07Is SPWH or RGR or ASO or SWBI or AOUT more undervalued right now?
On forward earnings alone, Academy Sports and Outdoors, Inc.
(ASO) trades at 9. 1x forward P/E versus 66. 2x for American Outdoor Brands, Inc. — 57. 1x cheaper on a one-year earnings basis. Analyst consensus price targets imply the most upside for AOUT: 30. 1% to $12. 50.
08Which pays a better dividend — SPWH or RGR or ASO or SWBI or AOUT?
In this comparison, SWBI (3.
5% yield), RGR (1. 6% yield), ASO (1. 0% yield) pay a dividend. SPWH, AOUT do not pay a meaningful dividend and should not be held primarily for income.
09Is SPWH or RGR or ASO or SWBI or AOUT better for a retirement portfolio?
For long-horizon retirement investors, Smith & Wesson Brands, Inc.
(SWBI) is the stronger choice — it scores higher on the combination of lower volatility, dividend reliability, and long-term compounding (low volatility (β 0. 74), 3. 5% yield). Sportsman's Warehouse Holdings, Inc. (SPWH) carries a higher beta of 1. 80 — meaning larger drawdowns in market downturns, which matters significantly when you cannot wait years for a recovery. Both have compounded well over 10 years (SWBI: -3. 7%, SPWH: -87. 6%), confirming both are viable long-term holds — but the lower-volatility option typically results in less emotional selling during corrections. Retirement portfolios generally favour predictability over maximum returns.

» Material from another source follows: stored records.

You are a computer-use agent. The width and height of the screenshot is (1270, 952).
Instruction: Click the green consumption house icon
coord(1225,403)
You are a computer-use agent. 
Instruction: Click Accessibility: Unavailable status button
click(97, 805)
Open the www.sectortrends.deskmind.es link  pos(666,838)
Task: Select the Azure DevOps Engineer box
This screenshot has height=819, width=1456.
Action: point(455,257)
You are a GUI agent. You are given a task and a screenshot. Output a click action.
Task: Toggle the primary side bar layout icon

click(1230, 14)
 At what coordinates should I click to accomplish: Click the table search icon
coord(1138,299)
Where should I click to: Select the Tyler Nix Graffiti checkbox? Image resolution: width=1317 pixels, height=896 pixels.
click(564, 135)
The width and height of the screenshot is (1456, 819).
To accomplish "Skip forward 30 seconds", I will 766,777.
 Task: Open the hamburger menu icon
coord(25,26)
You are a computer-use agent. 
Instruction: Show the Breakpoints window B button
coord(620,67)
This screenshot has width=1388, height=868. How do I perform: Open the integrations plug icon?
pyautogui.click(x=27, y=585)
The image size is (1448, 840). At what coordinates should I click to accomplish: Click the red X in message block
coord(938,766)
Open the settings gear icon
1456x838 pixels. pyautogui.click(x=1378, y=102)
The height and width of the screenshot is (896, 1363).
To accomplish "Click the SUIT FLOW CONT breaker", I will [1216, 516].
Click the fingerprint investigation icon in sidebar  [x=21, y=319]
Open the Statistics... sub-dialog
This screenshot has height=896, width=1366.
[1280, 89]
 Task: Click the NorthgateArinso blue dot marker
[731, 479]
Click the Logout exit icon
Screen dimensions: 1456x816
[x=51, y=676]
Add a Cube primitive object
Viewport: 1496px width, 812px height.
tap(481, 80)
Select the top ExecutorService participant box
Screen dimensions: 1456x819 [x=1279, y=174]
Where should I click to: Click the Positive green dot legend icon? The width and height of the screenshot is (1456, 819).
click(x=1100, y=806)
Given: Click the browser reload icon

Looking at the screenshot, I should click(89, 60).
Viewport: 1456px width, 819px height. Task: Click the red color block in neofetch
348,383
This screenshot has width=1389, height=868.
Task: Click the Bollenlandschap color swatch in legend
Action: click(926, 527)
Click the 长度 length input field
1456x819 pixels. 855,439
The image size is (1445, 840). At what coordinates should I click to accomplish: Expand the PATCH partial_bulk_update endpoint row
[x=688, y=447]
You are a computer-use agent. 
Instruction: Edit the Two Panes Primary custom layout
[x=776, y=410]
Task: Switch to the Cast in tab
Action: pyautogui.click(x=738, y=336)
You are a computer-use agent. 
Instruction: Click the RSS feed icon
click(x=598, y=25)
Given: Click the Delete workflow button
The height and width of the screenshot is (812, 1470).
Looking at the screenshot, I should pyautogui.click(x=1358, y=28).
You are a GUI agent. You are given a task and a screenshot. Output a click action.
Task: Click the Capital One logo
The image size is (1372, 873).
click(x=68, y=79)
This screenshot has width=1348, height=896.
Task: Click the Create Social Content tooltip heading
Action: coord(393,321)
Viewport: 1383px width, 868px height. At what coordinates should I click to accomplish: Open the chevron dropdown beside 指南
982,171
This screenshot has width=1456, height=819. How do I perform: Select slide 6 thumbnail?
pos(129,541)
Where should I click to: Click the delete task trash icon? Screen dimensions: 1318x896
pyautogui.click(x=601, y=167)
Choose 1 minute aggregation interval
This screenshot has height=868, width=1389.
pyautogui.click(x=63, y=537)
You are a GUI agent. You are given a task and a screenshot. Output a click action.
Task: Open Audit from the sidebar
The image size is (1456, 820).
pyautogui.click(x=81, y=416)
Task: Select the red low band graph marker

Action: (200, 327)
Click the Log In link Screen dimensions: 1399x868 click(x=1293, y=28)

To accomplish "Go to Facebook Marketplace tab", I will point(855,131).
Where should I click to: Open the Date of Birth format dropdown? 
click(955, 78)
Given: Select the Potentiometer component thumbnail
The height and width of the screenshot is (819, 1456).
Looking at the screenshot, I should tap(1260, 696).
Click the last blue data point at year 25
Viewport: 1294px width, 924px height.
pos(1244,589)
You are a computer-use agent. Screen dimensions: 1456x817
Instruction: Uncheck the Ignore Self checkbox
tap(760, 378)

Consult a financial advisor before making allocation decisions.
10What are the main differences between SPWH and RGR and ASO and SWBI and AOUT?
These companies operate in different sectors (SPWH (Consumer Cyclical) and RGR (Industrials) and ASO (Consumer Cyclical) and SWBI (Industrials) and AOUT (Consumer Cyclical)), which means they face different economic cycles, regulatory environments, and macro sensitivities — making direct comparison nuanced.
In terms of investment character: SPWH is a small-cap quality compounder stock; RGR is a small-cap quality compounder stock; ASO is a small-cap deep-value stock; SWBI is a small-cap income-oriented stock; AOUT is a small-cap quality compounder stock. RGR, ASO, SWBI pay a dividend while SPWH, AOUT do not, making them suitable for different income and tax situations. These fundamental differences mean investors should not choose between them on a single metric — the "better stock" depends entirely on which of these characteristics aligns with your investment strategy.